Reading passage:
Actualités

L'Institut de Duve participe à un Consortium européen

12/04/2018

On March 28-29 2018, Prof. Benoit Van den Eynde’s team took part in the kick-off meeting of project MESI-STRAT, which was awarded 6 million euros by the European Union to explore breast cancer metabolism and oncogenic signaling in order to define new blood biomarkers. This Horizon 2020 EU project aims to orient subgroups of breast cancer patients toward the most appropriate treatment, and to define new therapeutic approaches.

The European Union awards €6 million to a large international research-consortium, called MESI-STRAT, led by Professor Kathrin Thedieck of the University Medical Center Groningen. MESI-STRAT will take almost 5 years and explores the interplay of breast cancer metabolism and oncogenic signaling by systems medicine. MESI-STRAT’s main goal is to develop new models for knowledge-based stratification of patients into subgroups to guide targeted interventions.

Breast cancer is a complex disease with high prevalence in the European Union and world-wide. 75-80% of the patients have estrogen receptor (ER)-positive tumors and are treated with endocrine therapies. Endocrine therapies, which block ER-driven tumor growth, show high efficacy. Yet, a significant proportion of the patients will eventually relapse with metastatic breast cancer, and the recurrence rates remain almost constant for up to 20 years.

Breast cancer metabolism – a new concept for patient stratification

MESI-STRAT develops metabolite marker panels measurable in biological fluids to enable patient stratification, resistance monitoring and clinical decision-making throughout endocrine therapy. This is a new concept as breast cancer metabolism is poorly explored for diagnostics and therapy. Upon successful validation in preclinical models, the predictive marker panels and related treatments will be jointly investigated by MESI-STRAT’s clinical and industrial partners. A unique collection of matched breast cancer tissue, serum, and >10 years follow-up from the patient organization and MESI-STRAT co-coordinator “Patients’ Tumor Bank of Hope” (PATH, http://path-biobank.org/index.php/en) is essential for the longitudinal analysis of endocrine therapy resistance and relapse.

Data below:

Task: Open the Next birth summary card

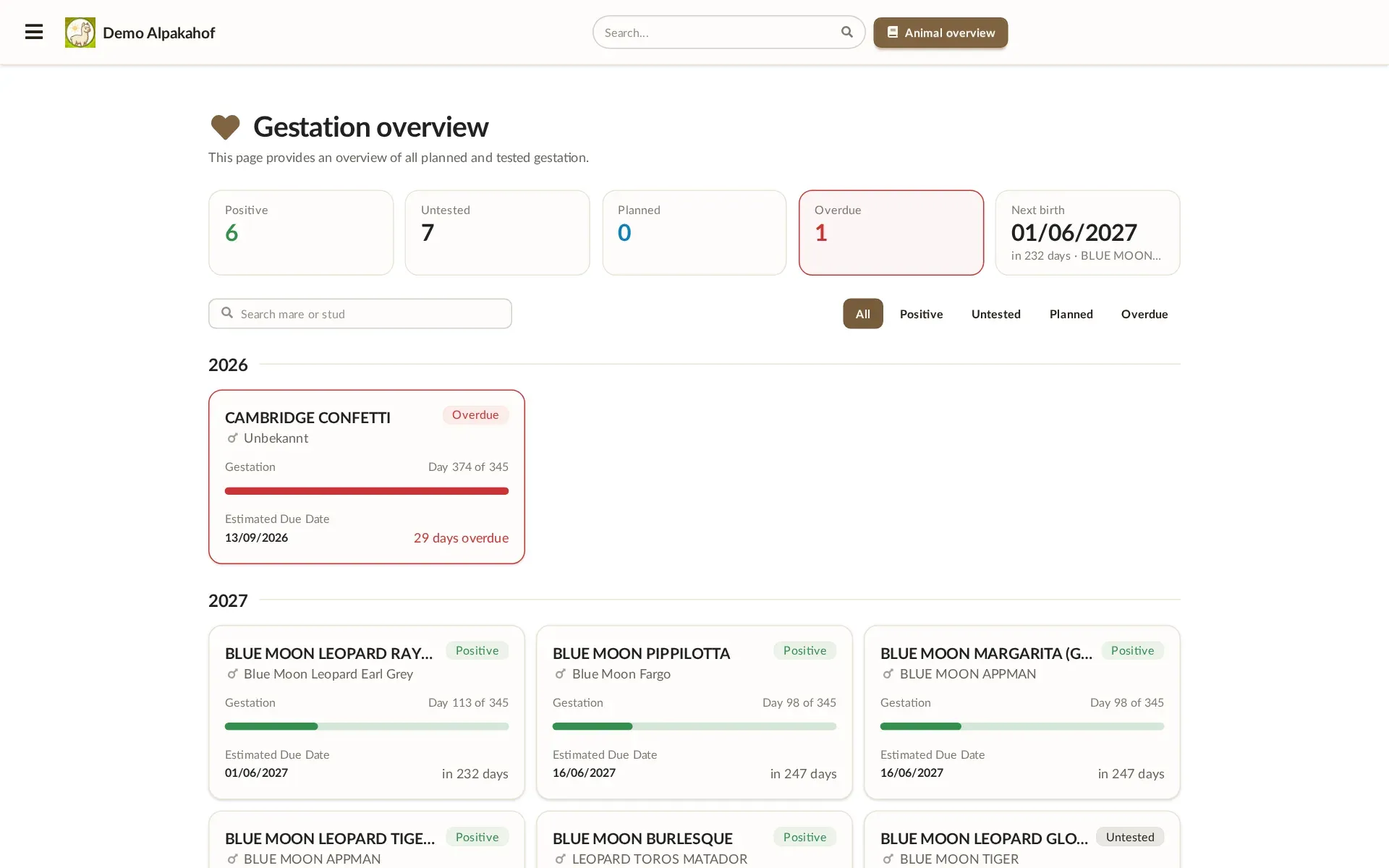Action: pyautogui.click(x=1087, y=232)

What the task requires:
Decide whether each statement agrees with the news item on the MESI-STRAT project. Answer yes or no for each, quoting the words from the item that settle it.
1. The European Union awarded the MESI-STRAT project 6 million euros.
2. Professor Benoit Van den Eynde leads the MESI-STRAT consortium.
3. Breast cancer metabolism is well explored for diagnostics and therapy.

Expected output:
1. Yes: "which was awarded 6 million euros by the European Union"
2. No: "led by Professor Kathrin Thedieck of the University Medical Center Groningen"
3. No: "breast cancer metabolism is poorly explored for diagnostics and therapy"